Balancing data accessibility and security with Data Filtration in ServiceNow

13 Feb, 2023

Access Control Lists (ACLs) are an important piece of the puzzle for ensuring data security and preventing access to those who should not have access to it.

It restricts access to data by requiring users to meet a set of criteria before interacting with it.

Every Access Control List rule specifies:

  • The table/data being secured.
  • The permissions/roles required to access the table/data.

However, ACLs can be a bit confusing at times, and we end up with a huge mess of hierarchical rules that are difficult to debug and can cause problems.

Fortunately, with the Tokyo release, ServiceNow has provided us with a new tool in our environment called Data Filtration that allows us to build out security rules more easily and quickly. Data Filtration simplifies certain requirements while also providing more granular access and security.

Most regulatory auditors do not permit the use of scripting to protect data (like in ACLs). Data Filtration solves this problem because it defines access declaratively, allowing us to define read access to records based on conditional logic rather than scripts.

Data Filtration is used to control access to tables and records based on subject criteria attributes when performing Read queries.

Components of Data Filtration:

It defines the Data Filter and Subject Attribute conditions described below to limit the scope of the rule and the affected users.

  • Data Filter: It specifies the table and conditions under which access should be granted/revoked.
  • Subject Attribute: It defines the user attributes that will be used to determine whether or not access is granted. The attributes that can be configured are user groups, roles, IP address, or a combination of any of the listings.

Pre-requisites for Data Filtration:

  • Activation of Plugins – This is an optional feature that administrators can activate on their instance (com.glide.data_filtration)
  • Administrators must enable security admin from elevate roles, like ACLs to build the rules.

 Limitations of using Data Filtration:

  • Unlike ACLs, there is no admin override feature which means that data visibility is controlled for all users regardless of admin privileges.
  • The enforcement of Data Filtration rules is consistent with that of Read ACLs.

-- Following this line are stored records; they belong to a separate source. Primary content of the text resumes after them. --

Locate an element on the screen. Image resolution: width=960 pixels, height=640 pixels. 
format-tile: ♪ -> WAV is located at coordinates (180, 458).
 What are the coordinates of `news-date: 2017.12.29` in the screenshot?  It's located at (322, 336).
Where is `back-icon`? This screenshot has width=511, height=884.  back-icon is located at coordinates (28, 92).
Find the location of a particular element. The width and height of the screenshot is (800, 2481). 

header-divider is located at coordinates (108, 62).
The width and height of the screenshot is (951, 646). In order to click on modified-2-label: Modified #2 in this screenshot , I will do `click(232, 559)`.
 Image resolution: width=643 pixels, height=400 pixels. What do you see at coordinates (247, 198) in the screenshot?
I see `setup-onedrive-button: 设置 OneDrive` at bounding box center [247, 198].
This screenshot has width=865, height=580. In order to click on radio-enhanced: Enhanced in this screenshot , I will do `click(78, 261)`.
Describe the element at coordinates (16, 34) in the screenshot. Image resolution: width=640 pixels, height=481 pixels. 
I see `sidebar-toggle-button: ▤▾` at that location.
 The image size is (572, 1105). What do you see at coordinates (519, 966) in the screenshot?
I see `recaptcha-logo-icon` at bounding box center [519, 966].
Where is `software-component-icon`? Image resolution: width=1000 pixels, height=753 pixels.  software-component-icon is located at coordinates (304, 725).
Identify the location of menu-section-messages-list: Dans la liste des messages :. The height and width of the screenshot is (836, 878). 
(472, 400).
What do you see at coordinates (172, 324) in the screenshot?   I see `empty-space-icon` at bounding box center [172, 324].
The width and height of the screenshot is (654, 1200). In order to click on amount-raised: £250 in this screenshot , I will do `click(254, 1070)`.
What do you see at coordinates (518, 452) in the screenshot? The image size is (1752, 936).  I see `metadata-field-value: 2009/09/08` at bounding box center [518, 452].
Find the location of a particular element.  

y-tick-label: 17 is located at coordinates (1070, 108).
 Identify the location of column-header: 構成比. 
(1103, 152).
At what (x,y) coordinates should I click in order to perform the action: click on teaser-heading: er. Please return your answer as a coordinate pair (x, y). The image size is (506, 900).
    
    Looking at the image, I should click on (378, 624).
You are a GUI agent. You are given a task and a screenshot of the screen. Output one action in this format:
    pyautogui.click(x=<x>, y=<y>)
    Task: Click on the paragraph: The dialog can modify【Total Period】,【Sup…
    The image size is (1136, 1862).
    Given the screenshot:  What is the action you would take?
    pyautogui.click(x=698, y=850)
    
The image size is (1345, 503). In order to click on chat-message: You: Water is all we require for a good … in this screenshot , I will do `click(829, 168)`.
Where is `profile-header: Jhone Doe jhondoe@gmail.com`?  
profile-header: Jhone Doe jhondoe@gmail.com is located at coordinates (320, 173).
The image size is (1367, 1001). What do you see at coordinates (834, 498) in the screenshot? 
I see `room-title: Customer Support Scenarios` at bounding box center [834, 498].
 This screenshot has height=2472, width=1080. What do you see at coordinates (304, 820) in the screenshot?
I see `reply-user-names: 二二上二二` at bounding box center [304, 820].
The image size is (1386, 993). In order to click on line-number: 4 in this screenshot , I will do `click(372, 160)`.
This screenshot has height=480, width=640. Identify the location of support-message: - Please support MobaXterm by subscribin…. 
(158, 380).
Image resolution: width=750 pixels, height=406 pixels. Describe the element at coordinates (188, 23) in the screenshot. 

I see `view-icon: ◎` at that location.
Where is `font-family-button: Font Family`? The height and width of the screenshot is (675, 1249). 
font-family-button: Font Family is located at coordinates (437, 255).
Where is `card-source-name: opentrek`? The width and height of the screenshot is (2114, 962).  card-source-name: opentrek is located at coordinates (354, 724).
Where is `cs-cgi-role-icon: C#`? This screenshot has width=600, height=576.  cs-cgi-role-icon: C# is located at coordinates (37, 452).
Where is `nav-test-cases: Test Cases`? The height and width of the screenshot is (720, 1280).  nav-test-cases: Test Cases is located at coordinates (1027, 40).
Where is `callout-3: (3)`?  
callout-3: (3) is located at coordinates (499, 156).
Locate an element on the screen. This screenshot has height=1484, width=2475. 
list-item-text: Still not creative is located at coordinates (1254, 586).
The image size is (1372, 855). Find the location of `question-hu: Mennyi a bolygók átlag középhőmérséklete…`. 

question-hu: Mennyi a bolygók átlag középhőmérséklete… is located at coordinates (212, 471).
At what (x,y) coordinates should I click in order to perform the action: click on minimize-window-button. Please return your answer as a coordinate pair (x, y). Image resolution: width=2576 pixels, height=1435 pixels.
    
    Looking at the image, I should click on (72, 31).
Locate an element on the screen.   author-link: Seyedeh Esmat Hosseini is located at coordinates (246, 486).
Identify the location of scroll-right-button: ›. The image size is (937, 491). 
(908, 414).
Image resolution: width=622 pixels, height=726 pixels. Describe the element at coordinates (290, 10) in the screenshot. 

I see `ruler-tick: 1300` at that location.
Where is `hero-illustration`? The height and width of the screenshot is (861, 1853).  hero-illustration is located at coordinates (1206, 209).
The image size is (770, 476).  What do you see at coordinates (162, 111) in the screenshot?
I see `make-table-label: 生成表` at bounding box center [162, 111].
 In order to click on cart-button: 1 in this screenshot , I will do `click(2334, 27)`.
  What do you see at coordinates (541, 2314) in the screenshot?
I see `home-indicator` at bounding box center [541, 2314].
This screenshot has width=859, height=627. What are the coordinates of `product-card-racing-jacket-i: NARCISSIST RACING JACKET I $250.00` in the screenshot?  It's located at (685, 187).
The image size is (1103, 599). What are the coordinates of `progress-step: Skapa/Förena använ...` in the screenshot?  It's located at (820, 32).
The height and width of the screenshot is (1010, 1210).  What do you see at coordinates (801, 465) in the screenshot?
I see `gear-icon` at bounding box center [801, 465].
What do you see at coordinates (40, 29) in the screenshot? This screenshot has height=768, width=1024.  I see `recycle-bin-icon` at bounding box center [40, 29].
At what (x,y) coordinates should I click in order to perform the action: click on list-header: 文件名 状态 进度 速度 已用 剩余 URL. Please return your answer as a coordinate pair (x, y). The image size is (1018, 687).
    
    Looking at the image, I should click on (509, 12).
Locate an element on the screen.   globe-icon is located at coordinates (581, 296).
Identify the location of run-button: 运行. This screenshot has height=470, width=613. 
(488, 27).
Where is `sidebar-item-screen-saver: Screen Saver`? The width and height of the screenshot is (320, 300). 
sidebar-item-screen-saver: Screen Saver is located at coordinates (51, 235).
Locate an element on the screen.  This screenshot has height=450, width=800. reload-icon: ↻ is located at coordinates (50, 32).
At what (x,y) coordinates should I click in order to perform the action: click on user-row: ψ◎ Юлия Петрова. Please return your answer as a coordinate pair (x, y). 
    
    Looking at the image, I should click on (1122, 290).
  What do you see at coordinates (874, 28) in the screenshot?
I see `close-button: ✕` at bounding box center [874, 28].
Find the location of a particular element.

Unlike ACL, it does not support Create or Delete operations.
  • The visibility conditions are declarative and are limited to groups, roles, IP addresses, or combinations of these three.

Benefits of using Data Filtration:

  • Data Filtration works in conjunction with ACLs, however they are executed BEFORE the ACLs
  • ACL is a ‘grant’ principle, whereas data filtration is a ‘deny’ principle. By configuring the rules, your instance denies access to records unless they meet the Data Filtration conditions.
  • Choosing declarative over scripted option reduces technical debt.
  • Data Filtration occurs AFTER the ‘before-query’ business rules have been applied.
  • Data Filtration supports session debugging to determine which Data Filtration records apply to a given query. Administrators can use this data to troubleshoot user access to records.